I am slowly learning the perverse art of headline writing, but retain an inherent allegiance to telling the truth: I am sure that there are the usual sex differences in Romanian men and women, as indicated in the traditional costumes above, but apparently no consistent differences in intelligence. A null result is as important as a positive result, so this finding must enter the mix for us to ponder about. Does it show something specific about one country, or something general about our methods, or both?

Dragos Iliescu, Alexandra Ilie, Dan Ispas, Anca Dobrean, Aurel Ion Clinciu. Sex differences in intelligence: A multi-measure approach using nationally representative samples from Romania. Intelligence Volume 58, September–October 2016, Pages 54–6

http://dx.doi.org.libproxy.ucl.ac.uk/10.1016 /j.intell.2016.06.007

https://drive.google.com/file/d/0B3c4TxciNeJZcENSTl9tRTZIc1k/view?usp=sharing

Interestingly, the intelligence tests standardised in Romania cover the full range: almost as if no intellectual measure had been left out. Whatever the finding, one cannot easily quibble that another test would have shown a different result.

However, the Lynn hypothesis is that boys are late to mature, so it is only at adult ages that male advantage shows itself. The SON test goes up to 8 years, so is not relevant. The WISC-IV goes up to 17 years so is partially relevant. The Raven test covers the full age range, so is relevant:

Sample sizes are small, which reduces the chance of “significance” but out of 13 age bands 10 show male advantage to some small degree. Advantage Lynn.

For the 12 adult groups on the MAB-II the story collapses. Overall IQ favours men for 10 out of 12, but only one is significant, the rest tiny. Performance IQ shows male advantage for 10 out of 12, but most are infinitesimal, so forgettable.

For GAMA there are 14 adult age groups, of which 11 show male advantage, but mostly tiny ones, only 3 being significant.

For IST there are 10 adult age groups, of which 2 show male advantage, and only the female advantage is significant.

Looking at the individual test results as a whole the picture is, as the authors imply, unconvincing on the male advantage hypothesis, even among those tests that cover adults.

However, almost all these tests do not report the raw scores, which is a considerable problem in ability testing. Why not? Well, many intelligence tests have idiosyncratic scoring systems according to the material used, number of items, additions for quick completion, reductions for partial errors, and so on. So the real raw scores are changed into scaled scores, and those scaled scores may be drawn from different tables according to age. There is some scope for blurring reality. It should not affect sex differences, but the change from raw to scaled scores is not something easy to track down. This certainly has an impact on Flynn effect calculations. Looking at the raw scores on coding tasks or digits forwards and backwards for each age (where the raw score is a real ratio scale) would be very interesting, which should knock on the head any residual doubts.

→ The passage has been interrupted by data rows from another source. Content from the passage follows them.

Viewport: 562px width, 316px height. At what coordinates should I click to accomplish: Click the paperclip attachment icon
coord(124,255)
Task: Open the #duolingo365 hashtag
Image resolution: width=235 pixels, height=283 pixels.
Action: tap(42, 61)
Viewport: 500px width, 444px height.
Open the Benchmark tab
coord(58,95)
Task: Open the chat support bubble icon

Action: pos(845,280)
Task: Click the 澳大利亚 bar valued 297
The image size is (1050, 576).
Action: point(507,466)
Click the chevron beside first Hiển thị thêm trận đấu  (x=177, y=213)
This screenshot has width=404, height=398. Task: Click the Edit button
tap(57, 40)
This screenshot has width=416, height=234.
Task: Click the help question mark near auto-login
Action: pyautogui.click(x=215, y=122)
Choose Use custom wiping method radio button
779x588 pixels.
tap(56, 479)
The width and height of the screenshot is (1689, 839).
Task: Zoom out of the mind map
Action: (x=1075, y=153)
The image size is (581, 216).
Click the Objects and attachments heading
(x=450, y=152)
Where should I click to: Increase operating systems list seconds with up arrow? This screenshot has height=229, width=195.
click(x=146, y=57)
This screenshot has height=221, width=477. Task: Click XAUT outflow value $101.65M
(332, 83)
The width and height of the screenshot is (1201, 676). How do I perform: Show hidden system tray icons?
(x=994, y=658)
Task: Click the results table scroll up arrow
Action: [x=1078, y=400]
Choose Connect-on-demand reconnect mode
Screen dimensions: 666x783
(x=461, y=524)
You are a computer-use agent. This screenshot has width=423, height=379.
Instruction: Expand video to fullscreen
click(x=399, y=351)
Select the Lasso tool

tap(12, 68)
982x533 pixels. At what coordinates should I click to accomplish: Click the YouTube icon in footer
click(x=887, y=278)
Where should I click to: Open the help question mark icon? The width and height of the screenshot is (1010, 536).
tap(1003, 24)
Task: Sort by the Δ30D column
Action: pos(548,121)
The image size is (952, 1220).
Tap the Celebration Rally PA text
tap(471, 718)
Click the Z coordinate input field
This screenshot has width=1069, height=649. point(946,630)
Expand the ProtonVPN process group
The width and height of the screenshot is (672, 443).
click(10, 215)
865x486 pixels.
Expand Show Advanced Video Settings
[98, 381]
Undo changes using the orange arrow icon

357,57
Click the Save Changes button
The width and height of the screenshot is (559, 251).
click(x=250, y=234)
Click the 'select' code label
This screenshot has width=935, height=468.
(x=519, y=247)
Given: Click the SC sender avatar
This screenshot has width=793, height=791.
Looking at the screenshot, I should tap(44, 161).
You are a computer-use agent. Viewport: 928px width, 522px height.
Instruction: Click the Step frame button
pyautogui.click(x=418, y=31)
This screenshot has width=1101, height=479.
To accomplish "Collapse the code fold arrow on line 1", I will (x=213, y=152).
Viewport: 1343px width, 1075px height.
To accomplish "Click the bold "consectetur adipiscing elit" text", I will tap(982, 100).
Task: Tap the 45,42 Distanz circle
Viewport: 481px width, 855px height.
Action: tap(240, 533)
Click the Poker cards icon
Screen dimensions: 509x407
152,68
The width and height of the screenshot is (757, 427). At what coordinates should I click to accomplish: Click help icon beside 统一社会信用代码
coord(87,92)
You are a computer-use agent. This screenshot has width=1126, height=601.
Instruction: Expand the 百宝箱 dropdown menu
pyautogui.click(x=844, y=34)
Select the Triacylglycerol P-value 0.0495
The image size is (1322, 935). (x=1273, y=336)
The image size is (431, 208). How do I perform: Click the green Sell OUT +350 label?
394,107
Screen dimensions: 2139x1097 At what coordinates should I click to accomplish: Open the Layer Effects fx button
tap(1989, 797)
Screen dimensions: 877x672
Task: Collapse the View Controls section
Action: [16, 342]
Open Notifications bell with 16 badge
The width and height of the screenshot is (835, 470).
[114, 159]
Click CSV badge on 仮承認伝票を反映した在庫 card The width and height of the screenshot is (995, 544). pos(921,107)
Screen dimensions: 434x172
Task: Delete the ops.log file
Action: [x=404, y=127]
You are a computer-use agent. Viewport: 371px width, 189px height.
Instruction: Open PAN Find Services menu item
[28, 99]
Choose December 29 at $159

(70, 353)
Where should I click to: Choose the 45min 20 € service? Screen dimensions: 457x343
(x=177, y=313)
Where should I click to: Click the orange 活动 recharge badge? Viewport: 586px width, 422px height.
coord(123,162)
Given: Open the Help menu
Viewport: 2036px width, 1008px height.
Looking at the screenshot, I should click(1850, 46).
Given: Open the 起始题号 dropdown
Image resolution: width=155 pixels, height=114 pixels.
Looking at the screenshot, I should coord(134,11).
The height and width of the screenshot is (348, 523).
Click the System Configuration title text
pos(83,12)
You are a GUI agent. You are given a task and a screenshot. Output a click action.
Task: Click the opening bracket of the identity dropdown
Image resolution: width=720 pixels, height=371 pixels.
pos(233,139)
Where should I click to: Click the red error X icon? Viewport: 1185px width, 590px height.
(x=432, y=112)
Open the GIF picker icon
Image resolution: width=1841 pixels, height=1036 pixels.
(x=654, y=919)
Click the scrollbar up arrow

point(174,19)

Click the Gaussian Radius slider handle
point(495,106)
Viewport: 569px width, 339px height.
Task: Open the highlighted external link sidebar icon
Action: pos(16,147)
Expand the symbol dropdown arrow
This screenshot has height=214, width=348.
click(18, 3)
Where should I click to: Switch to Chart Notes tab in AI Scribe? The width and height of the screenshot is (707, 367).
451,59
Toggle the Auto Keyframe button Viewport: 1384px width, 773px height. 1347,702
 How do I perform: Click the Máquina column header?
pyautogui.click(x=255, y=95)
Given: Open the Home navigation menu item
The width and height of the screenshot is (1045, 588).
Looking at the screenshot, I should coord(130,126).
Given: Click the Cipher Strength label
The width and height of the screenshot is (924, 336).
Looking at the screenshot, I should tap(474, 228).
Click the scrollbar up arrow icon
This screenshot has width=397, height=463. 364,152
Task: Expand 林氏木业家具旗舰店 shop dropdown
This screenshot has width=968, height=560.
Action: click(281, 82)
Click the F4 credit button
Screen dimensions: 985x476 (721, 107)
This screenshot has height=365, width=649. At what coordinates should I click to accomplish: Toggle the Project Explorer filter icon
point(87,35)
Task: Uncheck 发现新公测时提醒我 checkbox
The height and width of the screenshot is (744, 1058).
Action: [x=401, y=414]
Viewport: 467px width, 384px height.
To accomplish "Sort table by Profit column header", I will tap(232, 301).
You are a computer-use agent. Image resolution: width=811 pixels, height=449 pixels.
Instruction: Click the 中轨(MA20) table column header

If you inspect the torrent of individual results in the paper, there is little evidence of any consistent pattern of sex differences. The sample sizes for each age band are respectable though not large, so it was with some relief that I turned to their overall meta-analysis of the results in Table 7, though that table is a little hard to read. A positive Cohen’s d score reveals a male advantage. The Q score is the Chi-square test result, with the degrees of freedom in brackets. The L squared test gives the chi-square results corrected for degrees of freedom and calculates the percentage of the variability in effect estimates that is due to heterogeneity rather than sampling error.

However, to test Lynn’s hypothesis we should have a Table 8 which restricts itself to the 17 year+ adults, up the whole age range. This would be interesting.

The authors say: The only two scores with a significant (though small) effect are the Raven (d = 0.11, p < 0.01), and the Performance subscore of the SON-R (d = 0.12, p < 0.01), both in favor of males. In the case of the SON-R, medium heterogeneity is signalled by the data: Q(5) = 10.01, p < 0.10, I² = 50.04, I.e. 50% of the total variability in this set of effect sizes are due to between-subsamples variability (true heterogeneity). In the case of the Raven scores, heterogeneity is not present: Q(22) = 21.34, ns., I² = 0.00; I.e. all variability in effect size estimates is due to sampling error within subsamples.

Of course, as Richard Lynn found out, the Wechsler may have been fiddled with a bit to brush away some sex differences, but I doubt that can have been the case for all the other measures, particularly the Raven, designed long ago.

The authors do not bother to remark on something which caught my eye: the Wechsler Intelligence Scale for Children shows a lot of heterogeneity on Full Scale IQ, Verbal IQ and Perceptual Reasoning IQ. The Multidimensional Aptitude Battery and Intelligence Structure tests also show a fair amount of heterogeneity, compared with none for the Raven test. Of course, Richard Lynn might argue that the children’s scale does not prove anything, but that the adult form (not used here) would do so.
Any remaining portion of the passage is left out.